Zakaria a raison de dire qu’une combinaison de facteurs structurels et de choix politiques américains s’est combinée pour exercer une pression considérable sur l’ordre international. Il a tort de prétendre que les seuls choix politiques conséquents étaient ceux qui peuvent être imputés au président Bush.

D’ailleurs, si l’on passe de la critique historique à des conseils politiques pour l’administration actuelle, nous soupçonnons que Zakaria pourrait être d’accord avec la liste suivante d’éléments à faire: plaider auprès de la base du GOP pour un leadership et un engagement internationaux; construire une coalition internationale et des institutions multilatérales pour faire face aux menaces à la sécurité mondiale telles que le terrorisme découlant de l’islamisme militant et de la propagation des armes de destruction massive; reconstruire l’armée en taille, en moral et en létalité; élargir le cercle mondial du développement économique et de la prospérité; approfondir les relations existantes avec les alliés et amener de nouveaux partenaires à bord; et préserver un équilibre stable des forces en Asie tout en promouvant la réforme politique et les droits de l’homme en Chine.

Si l’administration Trump poursuivait ces lignes d’action aujourd’hui, elle contribuerait à réparer les dommages subis par l’ordre international au cours de la dernière décennie. Cela équivaudrait également à un troisième mandat pour le président Bush, car chacun d’entre eux était une planche de politique étrangère majeure dans la plate-forme et l’héritage de Bush.

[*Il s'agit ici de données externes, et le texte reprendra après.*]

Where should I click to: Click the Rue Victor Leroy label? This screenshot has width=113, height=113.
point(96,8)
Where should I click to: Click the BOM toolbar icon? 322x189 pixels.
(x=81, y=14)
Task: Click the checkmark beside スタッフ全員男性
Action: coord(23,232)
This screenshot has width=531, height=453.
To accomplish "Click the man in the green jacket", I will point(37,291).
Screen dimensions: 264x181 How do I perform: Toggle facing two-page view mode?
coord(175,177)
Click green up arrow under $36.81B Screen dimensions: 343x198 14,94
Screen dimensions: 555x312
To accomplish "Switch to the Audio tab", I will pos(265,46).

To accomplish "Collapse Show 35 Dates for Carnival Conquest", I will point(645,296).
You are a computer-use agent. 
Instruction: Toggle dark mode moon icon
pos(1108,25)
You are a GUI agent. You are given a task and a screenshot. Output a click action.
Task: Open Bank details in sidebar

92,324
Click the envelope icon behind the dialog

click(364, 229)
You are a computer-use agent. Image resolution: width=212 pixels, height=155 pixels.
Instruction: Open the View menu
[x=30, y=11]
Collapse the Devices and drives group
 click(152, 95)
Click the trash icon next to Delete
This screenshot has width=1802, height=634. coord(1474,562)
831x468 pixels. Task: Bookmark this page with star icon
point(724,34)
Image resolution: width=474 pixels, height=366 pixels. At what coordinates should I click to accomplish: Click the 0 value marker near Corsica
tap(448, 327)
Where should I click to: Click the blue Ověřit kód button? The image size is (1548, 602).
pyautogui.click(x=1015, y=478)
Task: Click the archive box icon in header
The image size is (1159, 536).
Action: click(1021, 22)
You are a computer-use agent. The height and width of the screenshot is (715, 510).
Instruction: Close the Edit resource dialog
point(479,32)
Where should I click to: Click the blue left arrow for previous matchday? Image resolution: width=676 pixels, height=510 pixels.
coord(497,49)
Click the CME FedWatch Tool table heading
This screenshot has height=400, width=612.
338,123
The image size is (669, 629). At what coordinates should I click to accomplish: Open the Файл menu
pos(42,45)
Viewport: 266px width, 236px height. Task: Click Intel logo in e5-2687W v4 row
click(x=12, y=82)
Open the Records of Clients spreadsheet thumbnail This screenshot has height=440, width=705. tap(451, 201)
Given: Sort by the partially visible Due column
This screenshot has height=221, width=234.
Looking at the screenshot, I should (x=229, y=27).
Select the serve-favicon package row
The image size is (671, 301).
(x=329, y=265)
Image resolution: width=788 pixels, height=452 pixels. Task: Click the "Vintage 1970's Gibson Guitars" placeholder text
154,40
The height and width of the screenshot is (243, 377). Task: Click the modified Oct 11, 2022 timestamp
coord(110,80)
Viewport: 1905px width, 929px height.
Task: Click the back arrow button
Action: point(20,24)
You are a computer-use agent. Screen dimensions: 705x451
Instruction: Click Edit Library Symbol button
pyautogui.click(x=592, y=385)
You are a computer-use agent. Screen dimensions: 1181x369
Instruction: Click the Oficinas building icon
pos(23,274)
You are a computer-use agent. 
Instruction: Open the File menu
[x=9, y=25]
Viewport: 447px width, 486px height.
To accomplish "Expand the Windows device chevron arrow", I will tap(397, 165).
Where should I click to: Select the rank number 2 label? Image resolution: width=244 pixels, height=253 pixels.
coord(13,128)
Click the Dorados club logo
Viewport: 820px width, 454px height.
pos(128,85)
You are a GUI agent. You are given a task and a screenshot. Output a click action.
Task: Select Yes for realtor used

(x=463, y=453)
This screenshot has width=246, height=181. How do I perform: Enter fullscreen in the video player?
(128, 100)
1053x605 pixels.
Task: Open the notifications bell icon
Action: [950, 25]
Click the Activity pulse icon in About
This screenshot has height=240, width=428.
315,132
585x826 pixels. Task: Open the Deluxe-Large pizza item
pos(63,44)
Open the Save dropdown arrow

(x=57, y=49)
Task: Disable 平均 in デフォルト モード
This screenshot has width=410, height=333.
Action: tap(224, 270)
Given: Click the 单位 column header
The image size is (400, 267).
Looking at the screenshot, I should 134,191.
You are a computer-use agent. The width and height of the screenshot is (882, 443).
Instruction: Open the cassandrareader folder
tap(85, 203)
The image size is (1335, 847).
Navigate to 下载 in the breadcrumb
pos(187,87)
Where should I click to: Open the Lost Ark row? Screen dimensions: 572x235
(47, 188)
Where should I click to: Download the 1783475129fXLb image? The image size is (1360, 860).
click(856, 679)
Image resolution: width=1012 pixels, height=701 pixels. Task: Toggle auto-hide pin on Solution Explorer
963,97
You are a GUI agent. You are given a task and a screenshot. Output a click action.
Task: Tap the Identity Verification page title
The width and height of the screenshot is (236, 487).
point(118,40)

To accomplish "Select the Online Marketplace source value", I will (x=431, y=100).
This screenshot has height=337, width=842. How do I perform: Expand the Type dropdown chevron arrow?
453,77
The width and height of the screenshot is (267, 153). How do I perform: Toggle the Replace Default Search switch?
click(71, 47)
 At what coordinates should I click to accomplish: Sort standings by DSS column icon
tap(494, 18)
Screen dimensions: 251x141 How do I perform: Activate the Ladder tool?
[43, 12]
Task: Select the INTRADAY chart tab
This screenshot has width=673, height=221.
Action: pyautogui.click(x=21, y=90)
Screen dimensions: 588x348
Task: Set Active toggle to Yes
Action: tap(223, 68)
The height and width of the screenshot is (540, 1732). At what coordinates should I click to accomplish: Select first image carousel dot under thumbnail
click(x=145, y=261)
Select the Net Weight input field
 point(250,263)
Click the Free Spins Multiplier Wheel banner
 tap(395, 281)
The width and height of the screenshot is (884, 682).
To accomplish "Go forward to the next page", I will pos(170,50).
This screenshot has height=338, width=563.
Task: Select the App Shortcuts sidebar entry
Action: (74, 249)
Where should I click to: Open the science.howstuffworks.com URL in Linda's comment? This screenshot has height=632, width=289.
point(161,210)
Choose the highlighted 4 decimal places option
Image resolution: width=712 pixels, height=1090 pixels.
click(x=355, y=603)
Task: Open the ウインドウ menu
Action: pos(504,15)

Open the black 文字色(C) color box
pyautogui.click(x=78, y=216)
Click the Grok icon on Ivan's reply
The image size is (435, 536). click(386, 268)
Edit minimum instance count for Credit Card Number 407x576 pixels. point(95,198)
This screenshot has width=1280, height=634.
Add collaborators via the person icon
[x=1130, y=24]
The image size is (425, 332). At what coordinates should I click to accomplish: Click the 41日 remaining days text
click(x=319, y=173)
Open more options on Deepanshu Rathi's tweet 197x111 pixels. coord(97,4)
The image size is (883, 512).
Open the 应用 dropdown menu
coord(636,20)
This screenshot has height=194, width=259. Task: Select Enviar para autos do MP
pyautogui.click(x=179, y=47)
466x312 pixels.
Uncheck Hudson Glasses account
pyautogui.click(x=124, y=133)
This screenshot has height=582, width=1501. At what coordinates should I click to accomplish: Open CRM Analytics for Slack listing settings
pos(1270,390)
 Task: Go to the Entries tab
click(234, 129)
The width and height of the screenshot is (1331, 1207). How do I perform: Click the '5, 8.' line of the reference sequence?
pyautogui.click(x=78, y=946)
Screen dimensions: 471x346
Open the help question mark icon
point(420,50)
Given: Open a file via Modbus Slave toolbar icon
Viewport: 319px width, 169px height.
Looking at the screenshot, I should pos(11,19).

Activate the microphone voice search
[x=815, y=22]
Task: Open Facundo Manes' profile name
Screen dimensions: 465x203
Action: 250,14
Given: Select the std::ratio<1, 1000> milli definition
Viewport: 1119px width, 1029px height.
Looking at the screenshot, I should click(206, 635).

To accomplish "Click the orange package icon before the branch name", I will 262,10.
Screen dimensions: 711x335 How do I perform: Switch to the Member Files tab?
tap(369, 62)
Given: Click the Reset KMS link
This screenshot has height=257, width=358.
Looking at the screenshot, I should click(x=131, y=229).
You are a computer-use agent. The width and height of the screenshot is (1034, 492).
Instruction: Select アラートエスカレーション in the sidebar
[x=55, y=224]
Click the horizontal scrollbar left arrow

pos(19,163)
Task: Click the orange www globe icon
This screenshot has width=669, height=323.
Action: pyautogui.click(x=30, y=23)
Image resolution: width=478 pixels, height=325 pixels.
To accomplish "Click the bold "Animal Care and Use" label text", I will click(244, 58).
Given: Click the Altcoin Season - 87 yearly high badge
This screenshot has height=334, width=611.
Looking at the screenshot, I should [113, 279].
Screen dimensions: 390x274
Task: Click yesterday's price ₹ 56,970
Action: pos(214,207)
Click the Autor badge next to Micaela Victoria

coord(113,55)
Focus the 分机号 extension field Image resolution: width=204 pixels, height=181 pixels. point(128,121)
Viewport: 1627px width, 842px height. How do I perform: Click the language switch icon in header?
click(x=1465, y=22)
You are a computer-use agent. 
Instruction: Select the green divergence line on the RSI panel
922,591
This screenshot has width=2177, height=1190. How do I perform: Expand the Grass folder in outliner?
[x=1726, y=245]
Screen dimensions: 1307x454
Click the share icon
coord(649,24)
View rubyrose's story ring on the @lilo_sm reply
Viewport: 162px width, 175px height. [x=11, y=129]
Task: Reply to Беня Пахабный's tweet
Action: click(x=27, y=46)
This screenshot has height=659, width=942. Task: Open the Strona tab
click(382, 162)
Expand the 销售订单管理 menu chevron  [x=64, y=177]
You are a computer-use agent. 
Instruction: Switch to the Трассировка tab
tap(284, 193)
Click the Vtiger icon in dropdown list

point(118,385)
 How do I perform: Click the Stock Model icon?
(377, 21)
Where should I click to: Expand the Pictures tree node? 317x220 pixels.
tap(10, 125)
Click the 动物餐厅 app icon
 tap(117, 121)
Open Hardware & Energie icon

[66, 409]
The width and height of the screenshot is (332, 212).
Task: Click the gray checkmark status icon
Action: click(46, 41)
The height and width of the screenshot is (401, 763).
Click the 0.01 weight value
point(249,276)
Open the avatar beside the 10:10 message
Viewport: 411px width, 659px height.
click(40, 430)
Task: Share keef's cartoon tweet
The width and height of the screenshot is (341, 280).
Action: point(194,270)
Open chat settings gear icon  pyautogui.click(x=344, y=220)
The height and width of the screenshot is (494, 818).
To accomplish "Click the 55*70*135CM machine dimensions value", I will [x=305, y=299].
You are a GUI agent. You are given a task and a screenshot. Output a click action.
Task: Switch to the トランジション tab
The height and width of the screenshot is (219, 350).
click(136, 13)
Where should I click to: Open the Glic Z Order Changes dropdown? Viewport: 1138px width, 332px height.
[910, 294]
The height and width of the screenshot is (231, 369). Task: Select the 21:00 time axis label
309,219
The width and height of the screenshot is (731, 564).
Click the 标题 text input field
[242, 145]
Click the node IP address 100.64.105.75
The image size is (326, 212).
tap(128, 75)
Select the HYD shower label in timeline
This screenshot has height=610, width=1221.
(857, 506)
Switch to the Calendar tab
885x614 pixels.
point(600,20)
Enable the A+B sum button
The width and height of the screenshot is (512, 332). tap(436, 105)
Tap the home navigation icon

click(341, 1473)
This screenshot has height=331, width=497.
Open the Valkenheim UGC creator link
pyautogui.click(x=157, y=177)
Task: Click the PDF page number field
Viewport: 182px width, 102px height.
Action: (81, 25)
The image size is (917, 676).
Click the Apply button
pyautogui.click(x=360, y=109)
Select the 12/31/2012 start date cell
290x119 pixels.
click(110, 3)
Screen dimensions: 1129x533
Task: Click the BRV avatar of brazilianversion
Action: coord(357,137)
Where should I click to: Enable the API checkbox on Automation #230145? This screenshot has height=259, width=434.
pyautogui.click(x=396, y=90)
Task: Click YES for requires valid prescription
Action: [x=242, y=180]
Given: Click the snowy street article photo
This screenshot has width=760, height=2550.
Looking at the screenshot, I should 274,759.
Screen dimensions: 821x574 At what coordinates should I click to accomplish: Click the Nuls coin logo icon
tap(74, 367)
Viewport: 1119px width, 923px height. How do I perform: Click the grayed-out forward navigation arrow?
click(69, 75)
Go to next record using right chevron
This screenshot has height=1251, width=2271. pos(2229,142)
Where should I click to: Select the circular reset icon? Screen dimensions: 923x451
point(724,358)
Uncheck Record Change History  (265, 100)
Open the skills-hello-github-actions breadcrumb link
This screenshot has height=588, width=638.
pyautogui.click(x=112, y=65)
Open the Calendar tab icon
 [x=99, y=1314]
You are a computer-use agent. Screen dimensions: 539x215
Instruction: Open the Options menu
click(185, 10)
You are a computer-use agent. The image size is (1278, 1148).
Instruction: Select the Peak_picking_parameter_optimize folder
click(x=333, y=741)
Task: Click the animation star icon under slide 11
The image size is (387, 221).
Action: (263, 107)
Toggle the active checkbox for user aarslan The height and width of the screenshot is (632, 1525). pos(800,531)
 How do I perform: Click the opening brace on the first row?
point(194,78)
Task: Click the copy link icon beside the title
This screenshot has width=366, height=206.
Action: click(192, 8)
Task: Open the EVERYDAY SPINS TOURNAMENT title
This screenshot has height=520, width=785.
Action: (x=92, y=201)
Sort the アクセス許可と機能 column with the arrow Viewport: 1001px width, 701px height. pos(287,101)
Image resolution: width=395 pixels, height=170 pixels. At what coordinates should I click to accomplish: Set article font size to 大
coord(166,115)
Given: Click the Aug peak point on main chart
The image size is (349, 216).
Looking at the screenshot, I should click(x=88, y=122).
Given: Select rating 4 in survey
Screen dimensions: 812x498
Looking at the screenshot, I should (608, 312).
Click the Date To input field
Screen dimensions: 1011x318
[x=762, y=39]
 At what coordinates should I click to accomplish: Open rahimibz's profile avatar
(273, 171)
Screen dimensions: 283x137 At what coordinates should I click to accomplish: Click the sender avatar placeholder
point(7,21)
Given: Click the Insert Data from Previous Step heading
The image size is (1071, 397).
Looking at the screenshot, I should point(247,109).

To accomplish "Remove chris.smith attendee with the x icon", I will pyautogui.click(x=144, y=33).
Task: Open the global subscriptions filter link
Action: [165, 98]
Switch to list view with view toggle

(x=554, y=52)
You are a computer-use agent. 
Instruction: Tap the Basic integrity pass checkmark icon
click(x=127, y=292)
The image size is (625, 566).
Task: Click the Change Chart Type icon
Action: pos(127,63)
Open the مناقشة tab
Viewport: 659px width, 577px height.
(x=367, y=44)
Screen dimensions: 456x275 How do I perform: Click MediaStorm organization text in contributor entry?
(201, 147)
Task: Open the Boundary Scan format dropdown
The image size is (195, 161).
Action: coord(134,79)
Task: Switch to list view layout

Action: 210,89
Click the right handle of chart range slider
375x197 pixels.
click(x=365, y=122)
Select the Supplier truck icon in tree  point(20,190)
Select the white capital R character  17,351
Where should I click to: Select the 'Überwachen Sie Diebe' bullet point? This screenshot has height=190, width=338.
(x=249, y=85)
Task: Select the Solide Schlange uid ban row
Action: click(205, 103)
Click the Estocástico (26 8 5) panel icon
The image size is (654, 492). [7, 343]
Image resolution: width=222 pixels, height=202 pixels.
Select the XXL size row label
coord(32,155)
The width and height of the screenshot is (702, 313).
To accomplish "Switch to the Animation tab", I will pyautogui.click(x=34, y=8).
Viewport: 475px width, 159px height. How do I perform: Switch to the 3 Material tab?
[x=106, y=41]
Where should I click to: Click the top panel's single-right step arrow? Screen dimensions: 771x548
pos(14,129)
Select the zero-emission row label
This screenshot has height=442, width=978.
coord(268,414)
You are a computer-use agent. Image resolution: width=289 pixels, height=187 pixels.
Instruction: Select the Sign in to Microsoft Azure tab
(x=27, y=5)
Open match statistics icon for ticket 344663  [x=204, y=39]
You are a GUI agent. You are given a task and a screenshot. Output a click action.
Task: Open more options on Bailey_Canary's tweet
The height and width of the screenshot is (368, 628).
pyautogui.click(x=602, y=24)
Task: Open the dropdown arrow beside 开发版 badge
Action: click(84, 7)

Ce n’est, en somme, pas le bilan d’une présidence qui a détruit le pouvoir et l’influence des États-Unis dans l’ordre international. C’est plutôt le bilan d’un président qui, bien qu’imparfait, était à la fois déterminé à préserver et à renforcer la puissance américaine et le leadership international, et aussi résolu et innovant dans l’adaptation lorsque les lignes politiques ont eu des effets négatifs involontaires sur la position géopolitique de l’Amérique. Ce faisant, Bush a mis à jour les politiques et les institutions qui sous-tendent la puissance américaine pour relever les défis sans précédent du 21e siècle, offrant à ses successeurs une liberté de manœuvre suffisante pour faire leurs propres choix.

Peter Feaver est professeur de Sciences Politiques et de Politiques publiques à l’Université Duke, où il dirige le Triangle Institute for Security Studies et le Programme de Grande Stratégie américaine. Il a auparavant fait partie du personnel du Conseil de sécurité nationale dans l’administration George W. Bush et l’administration Clinton.

William Inboden est Directeur exécutif et Président de William Powers, Jr. au Centre William P. Clements, Jr. pour la Sécurité nationale à l’Université du Texas-Austin. Il est également professeur associé à la LBJ School of Public Affairs et rédacteur en chef du Texas National Security Review. Il a auparavant fait partie du personnel du Conseil de sécurité nationale et du Département d’État dans l’administration de George W. Bush.